[Problem description]
Convert each line of the items below into one string of a JSON list, in order, and skip any blank lines.

## Start Records for this exercise

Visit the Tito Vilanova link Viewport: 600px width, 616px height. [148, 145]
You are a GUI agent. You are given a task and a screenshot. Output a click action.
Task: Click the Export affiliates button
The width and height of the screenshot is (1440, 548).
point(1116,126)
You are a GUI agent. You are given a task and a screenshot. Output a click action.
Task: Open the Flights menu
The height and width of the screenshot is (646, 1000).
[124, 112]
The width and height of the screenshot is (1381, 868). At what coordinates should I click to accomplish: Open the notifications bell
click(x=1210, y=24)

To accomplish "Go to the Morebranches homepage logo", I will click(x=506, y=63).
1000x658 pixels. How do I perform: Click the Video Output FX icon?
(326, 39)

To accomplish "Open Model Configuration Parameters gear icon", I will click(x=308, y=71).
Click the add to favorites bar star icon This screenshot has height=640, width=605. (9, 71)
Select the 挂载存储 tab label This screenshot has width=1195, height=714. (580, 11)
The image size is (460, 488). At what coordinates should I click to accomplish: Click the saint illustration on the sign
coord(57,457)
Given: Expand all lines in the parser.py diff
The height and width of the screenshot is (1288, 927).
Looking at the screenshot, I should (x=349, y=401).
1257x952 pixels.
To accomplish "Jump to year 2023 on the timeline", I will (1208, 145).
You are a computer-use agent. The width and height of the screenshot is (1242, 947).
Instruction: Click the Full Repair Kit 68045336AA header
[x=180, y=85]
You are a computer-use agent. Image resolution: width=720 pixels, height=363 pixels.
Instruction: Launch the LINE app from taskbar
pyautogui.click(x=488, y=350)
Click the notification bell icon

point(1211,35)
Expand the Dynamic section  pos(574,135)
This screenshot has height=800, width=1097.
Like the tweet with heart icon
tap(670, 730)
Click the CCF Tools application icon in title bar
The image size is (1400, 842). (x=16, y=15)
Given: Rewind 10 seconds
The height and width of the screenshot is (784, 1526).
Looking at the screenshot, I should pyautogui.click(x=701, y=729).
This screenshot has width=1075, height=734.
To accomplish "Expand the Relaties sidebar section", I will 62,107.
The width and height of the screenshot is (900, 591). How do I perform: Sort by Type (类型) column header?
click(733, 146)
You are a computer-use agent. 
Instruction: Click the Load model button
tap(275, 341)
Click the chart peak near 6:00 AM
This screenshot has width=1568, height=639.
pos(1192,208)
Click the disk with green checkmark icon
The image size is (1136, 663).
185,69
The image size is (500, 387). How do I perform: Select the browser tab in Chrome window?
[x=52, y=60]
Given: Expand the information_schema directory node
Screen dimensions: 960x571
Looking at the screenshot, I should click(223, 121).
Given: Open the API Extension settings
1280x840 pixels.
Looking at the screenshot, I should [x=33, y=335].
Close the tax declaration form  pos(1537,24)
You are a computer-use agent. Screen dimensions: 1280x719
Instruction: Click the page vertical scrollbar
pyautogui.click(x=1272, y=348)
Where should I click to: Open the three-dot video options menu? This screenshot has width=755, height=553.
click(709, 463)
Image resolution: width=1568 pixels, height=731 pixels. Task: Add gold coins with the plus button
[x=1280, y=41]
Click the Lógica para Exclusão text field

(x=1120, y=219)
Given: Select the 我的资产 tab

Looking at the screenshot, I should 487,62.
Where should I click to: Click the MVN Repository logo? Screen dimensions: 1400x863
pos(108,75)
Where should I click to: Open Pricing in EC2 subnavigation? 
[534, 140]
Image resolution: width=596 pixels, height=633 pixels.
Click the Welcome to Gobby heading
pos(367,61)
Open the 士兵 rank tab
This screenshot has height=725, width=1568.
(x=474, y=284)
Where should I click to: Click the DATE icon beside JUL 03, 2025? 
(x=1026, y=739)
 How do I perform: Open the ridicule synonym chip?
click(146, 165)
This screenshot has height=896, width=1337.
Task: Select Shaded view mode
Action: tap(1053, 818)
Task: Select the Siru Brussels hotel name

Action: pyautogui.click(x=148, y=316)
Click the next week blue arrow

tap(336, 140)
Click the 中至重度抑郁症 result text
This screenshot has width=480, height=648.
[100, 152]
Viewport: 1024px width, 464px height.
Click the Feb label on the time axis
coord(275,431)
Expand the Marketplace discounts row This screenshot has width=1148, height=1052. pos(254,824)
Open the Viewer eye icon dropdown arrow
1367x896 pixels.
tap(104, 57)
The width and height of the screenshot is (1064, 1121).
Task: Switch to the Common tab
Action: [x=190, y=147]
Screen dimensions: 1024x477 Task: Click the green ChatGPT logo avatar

## End Records for this exercise

[Answer below]
[
  "Visit the Tito Vilanova link Viewport: 600px width, 616px height. [148, 145]",
  "You are a GUI agent. You are given a task and a screenshot. Output a click action.",
  "Task: Click the Export affiliates button",
  "The width and height of the screenshot is (1440, 548).",
  "point(1116,126)",
  "You are a GUI agent. You are given a task and a screenshot. Output a click action.",
  "Task: Open the Flights menu",
  "The height and width of the screenshot is (646, 1000).",
  "[124, 112]",
  "The width and height of the screenshot is (1381, 868). At what coordinates should I click to accomplish: Open the notifications bell",
  "click(x=1210, y=24)",
  "To accomplish \"Go to the Morebranches homepage logo\", I will click(x=506, y=63).",
  "1000x658 pixels. How do I perform: Click the Video Output FX icon?",
  "(326, 39)",
  "To accomplish \"Open Model Configuration Parameters gear icon\", I will click(x=308, y=71).",
  "Click the add to favorites bar star icon This screenshot has height=640, width=605. (9, 71)",
  "Select the 挂载存储 tab label This screenshot has width=1195, height=714. (580, 11)",
  "The image size is (460, 488). At what coordinates should I click to accomplish: Click the saint illustration on the sign",
  "coord(57,457)",
  "Given: Expand all lines in the parser.py diff",
  "The height and width of the screenshot is (1288, 927).",
  "Looking at the screenshot, I should (x=349, y=401).",
  "1257x952 pixels.",
  "To accomplish \"Jump to year 2023 on the timeline\", I will (1208, 145).",
  "You are a computer-use agent. The width and height of the screenshot is (1242, 947).",
  "Instruction: Click the Full Repair Kit 68045336AA header",
  "[x=180, y=85]",
  "You are a computer-use agent. Image resolution: width=720 pixels, height=363 pixels.",
  "Instruction: Launch the LINE app from taskbar",
  "pyautogui.click(x=488, y=350)",
  "Click the notification bell icon",
  "point(1211,35)",
  "Expand the Dynamic section  pos(574,135)",
  "This screenshot has height=800, width=1097.",
  "Like the tweet with heart icon",
  "tap(670, 730)",
  "Click the CCF Tools application icon in title bar",
  "The image size is (1400, 842). (x=16, y=15)",
  "Given: Rewind 10 seconds",
  "The height and width of the screenshot is (784, 1526).",
  "Looking at the screenshot, I should pyautogui.click(x=701, y=729).",
  "This screenshot has width=1075, height=734.",
  "To accomplish \"Expand the Relaties sidebar section\", I will 62,107.",
  "The width and height of the screenshot is (900, 591). How do I perform: Sort by Type (类型) column header?",
  "click(733, 146)",
  "You are a computer-use agent. ",
  "Instruction: Click the Load model button",
  "tap(275, 341)",
  "Click the chart peak near 6:00 AM",
  "This screenshot has width=1568, height=639.",
  "pos(1192,208)",
  "Click the disk with green checkmark icon",
  "The image size is (1136, 663).",
  "185,69",
  "The image size is (500, 387). How do I perform: Select the browser tab in Chrome window?",
  "[x=52, y=60]",
  "Given: Expand the information_schema directory node",
  "Screen dimensions: 960x571",
  "Looking at the screenshot, I should click(223, 121).",
  "Given: Open the API Extension settings",
  "1280x840 pixels.",
  "Looking at the screenshot, I should [x=33, y=335].",
  "Close the tax declaration form  pos(1537,24)",
  "You are a computer-use agent. Screen dimensions: 1280x719",
  "Instruction: Click the page vertical scrollbar",
  "pyautogui.click(x=1272, y=348)",
  "Where should I click to: Open the three-dot video options menu? This screenshot has width=755, height=553.",
  "click(709, 463)",
  "Image resolution: width=1568 pixels, height=731 pixels. Task: Add gold coins with the plus button",
  "[x=1280, y=41]",
  "Click the Lógica para Exclusão text field",
  "(x=1120, y=219)",
  "Given: Select the 我的资产 tab",
  "Looking at the screenshot, I should 487,62.",
  "Where should I click to: Click the MVN Repository logo? Screen dimensions: 1400x863",
  "pos(108,75)",
  "Where should I click to: Open Pricing in EC2 subnavigation? ",
  "[534, 140]",
  "Image resolution: width=596 pixels, height=633 pixels.",
  "Click the Welcome to Gobby heading",
  "pos(367,61)",
  "Open the 士兵 rank tab",
  "This screenshot has height=725, width=1568.",
  "(x=474, y=284)",
  "Where should I click to: Click the DATE icon beside JUL 03, 2025? ",
  "(x=1026, y=739)",
  " How do I perform: Open the ridicule synonym chip?",
  "click(146, 165)",
  "This screenshot has height=896, width=1337.",
  "Task: Select Shaded view mode",
  "Action: tap(1053, 818)",
  "Task: Select the Siru Brussels hotel name",
  "Action: pyautogui.click(x=148, y=316)",
  "Click the next week blue arrow",
  "tap(336, 140)",
  "Click the 中至重度抑郁症 result text",
  "This screenshot has width=480, height=648.",
  "[100, 152]",
  "Viewport: 1024px width, 464px height.",
  "Click the Feb label on the time axis",
  "coord(275,431)",
  "Expand the Marketplace discounts row This screenshot has width=1148, height=1052. pos(254,824)",
  "Open the Viewer eye icon dropdown arrow",
  "1367x896 pixels.",
  "tap(104, 57)",
  "The width and height of the screenshot is (1064, 1121).",
  "Task: Switch to the Common tab",
  "Action: [x=190, y=147]",
  "Screen dimensions: 1024x477 Task: Click the green ChatGPT logo avatar"
]